Fossil-Calibrated Phylogenetic Analysis
Whole-genome encoding sequences from 24 vertebrate species were selected for phylogenetic analysis. The jawless vertebrate sea lamprey was employed as the outgroup, and the American paddlefish and 22 other species were used as in-group species. These 22 vertebrates included the eight species used for gene prediction (elephant shark, zebrafish, cod, stickleback, spotted gar, medaka, fugu, green spotted puffer) and 14 other vertebrates, including sterlet, whale shark (Rhincodon typus), Asian arowana (Scleropages formosus), Mexican tetra (Astyanax mexicanus), tilapia (Oreochromis niloticus), Amazon molly (Poecilia formosa), platyfish (Xiphophorus maculatus), coelacanth (Latimeria chalumnae), clawed frog (Xenopus tropicalis), Chinese softshell turtle (Pelodiscus sinensis), zebra finch (Taeniopygia guttata), red junglefowl (Gallus gallus), cattle (Bos Taurus), and human (Homo sapiens). We utilized BLAST (mode BlastP) to calculate a super similarity matrix for each paired sequence with an E-value threshold of 1e-5. OrthoMCL (Li et al. 2003) was applied to distinguish gene families based on the super similarity matrix, and a Markov Chain Clustering (MCL) with default parameters was assigned. Once one-to-one orthologs were identified, we extracted them and performed a multiple alignment using MUSCLE version 3.7 (Edgar 2004). Subsequently, the protein alignments were converted to corresponding coding sequences (CDS). The nucleotides of the first position in each codon of all coding sequences were chosen for the constitution of a super-length “fake gene” that was used for a phylogenetic analysis with the ML method. The ML method was implemented in PhyML version 3.0 (Guindon et al. 2010) with a gamma distribution across aligned sites and an HKY85 substitution model. The approximate likelihood ratio test (aLRT) was employed to evaluate the branch supports. To further confirm the deduced topology, we simultaneously performed BI using MrBayes version 3.2.2 (Ronquist et al. 2012) with the HKY85 substitution model. We performed two parallel runs of 200,000 generations and sampling every 200 generations. The initial 25% of all the runs was abandoned for unreliability, whereas the remaining samples were used to establish a maximum clade credibility tree.

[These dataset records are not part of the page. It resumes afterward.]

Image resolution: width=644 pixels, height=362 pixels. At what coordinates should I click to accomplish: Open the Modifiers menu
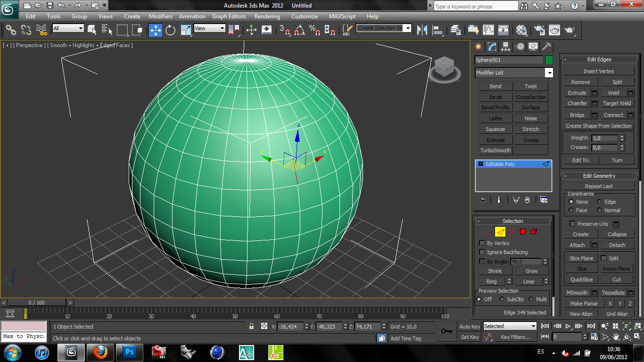coord(161,16)
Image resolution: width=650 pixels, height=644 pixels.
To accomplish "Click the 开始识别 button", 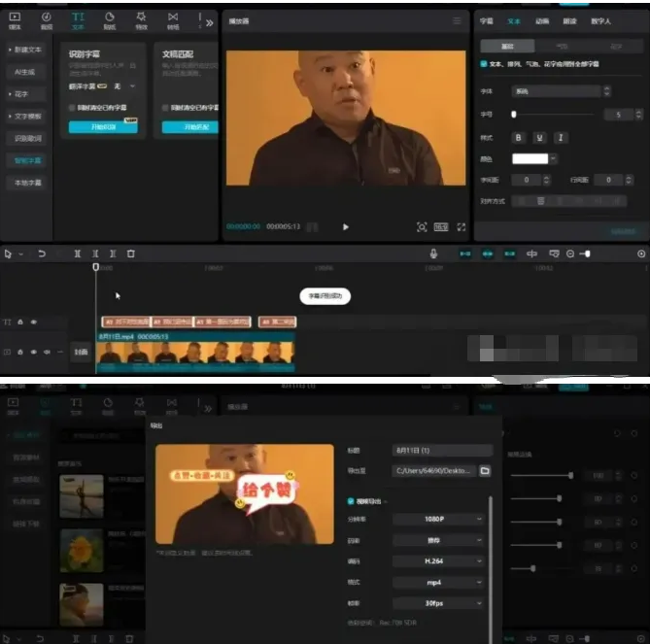I will pyautogui.click(x=102, y=127).
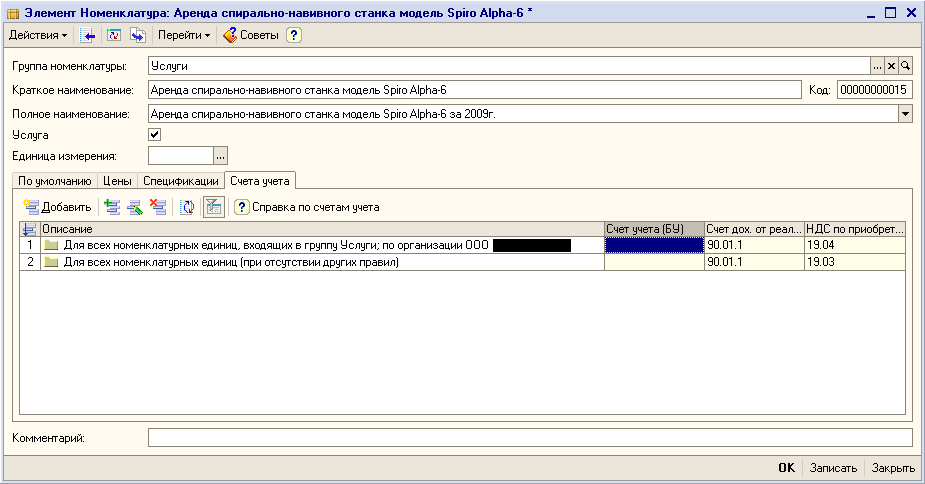Open Единица измерения selection ellipsis button
Image resolution: width=925 pixels, height=484 pixels.
(x=221, y=156)
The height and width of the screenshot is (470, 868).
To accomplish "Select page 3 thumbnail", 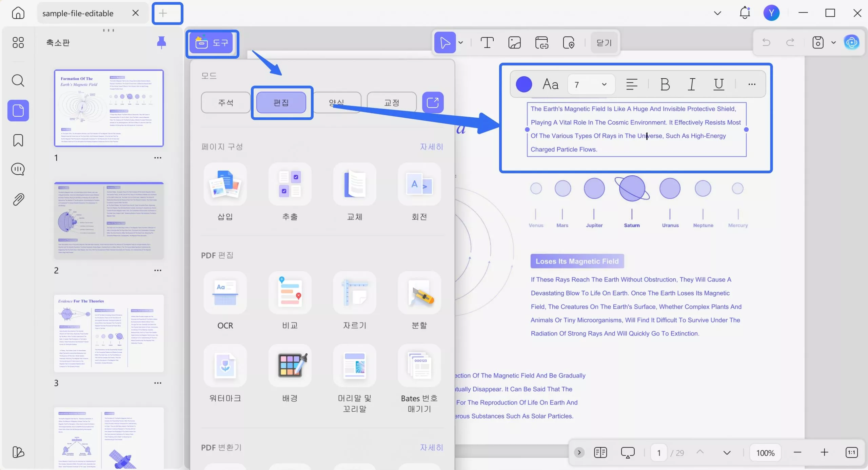I will pos(109,333).
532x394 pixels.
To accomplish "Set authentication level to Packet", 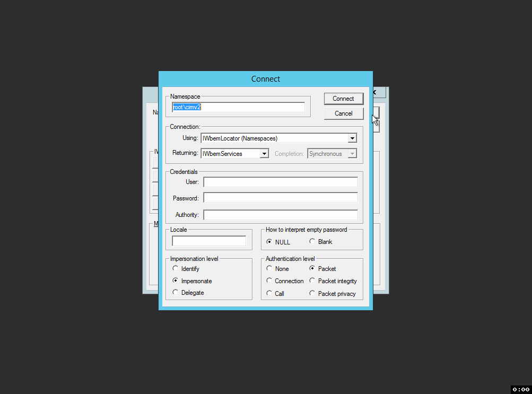I will point(312,269).
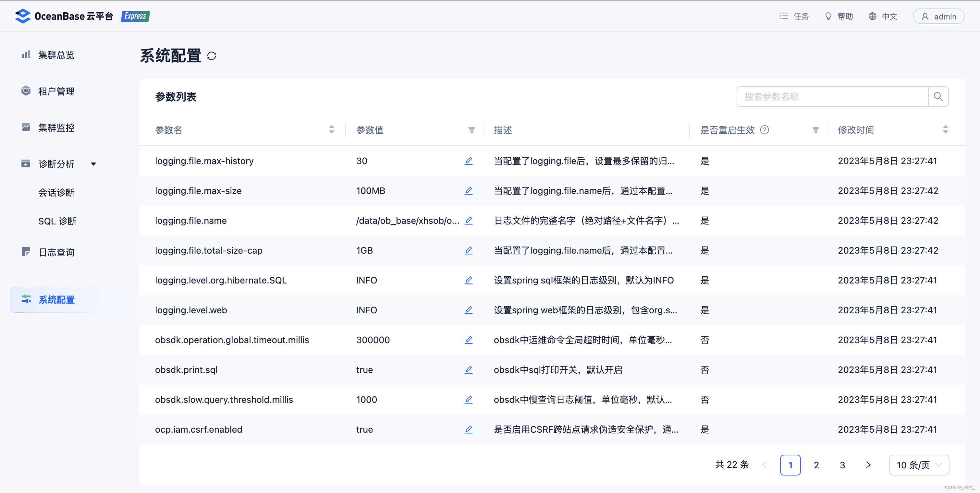Click the search magnifier icon button

[938, 97]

After the phylogeny construction, we set two fossil-calibrated nodes in the phylogenetic topology to estimate the date of divergence of the American paddlefish from other vertebrates, which was based on the Bayesian method using MCMCtree in PAML version 4.9e (Yang 2007). Two fossil-calibrated nodes (C1 and C2) were considered as normal distributions and soft constraint bands (allowing a small probability [0.025] of violation). The C1 calibration point was estimated to be the most recent common ancestor (MRCA) of Sarcopterygii based on the fossils from Latimeria with a hard-minimum age of 408 Ma and a 95% soft maximum age of 427.9 Ma (Benton et al. 2015). The C2 calibration point was estimated as the MRCA of Teleostei from Danio with a hard-minimum age of 151.2 Ma and a 95% soft maximum age of 252.7 Ma (Setiamarga et al. 2008). A total of 100,000 samples were used for the Markov Chain Monte Carlo (MCMC) analysis (Ronquist et al. 2012), and the first 20% of the samples were discarded as a burn-in. An independent rate model (clock = 2) following a lognormal distribution was applied for the MCMC search.
To predict the timing of the WGD event in the American paddlefish, we conducted another batch of fossil-calibrated phylogenetic analyses using the same species and method as mentioned above, where the data were limited to the three longest pairs (Chr1–Chr2, Chr3–Chr4, Chr5–Chr6) of the macrochromosomes in the American paddlefish and the sterlet, along with the whole-genome sequences of the remaining selected species. The divergence times of the chromosomes were estimated by calibrating the tree using the same fossils as mentioned above (Setiamarga et al. 2008; Benton et al. 2015).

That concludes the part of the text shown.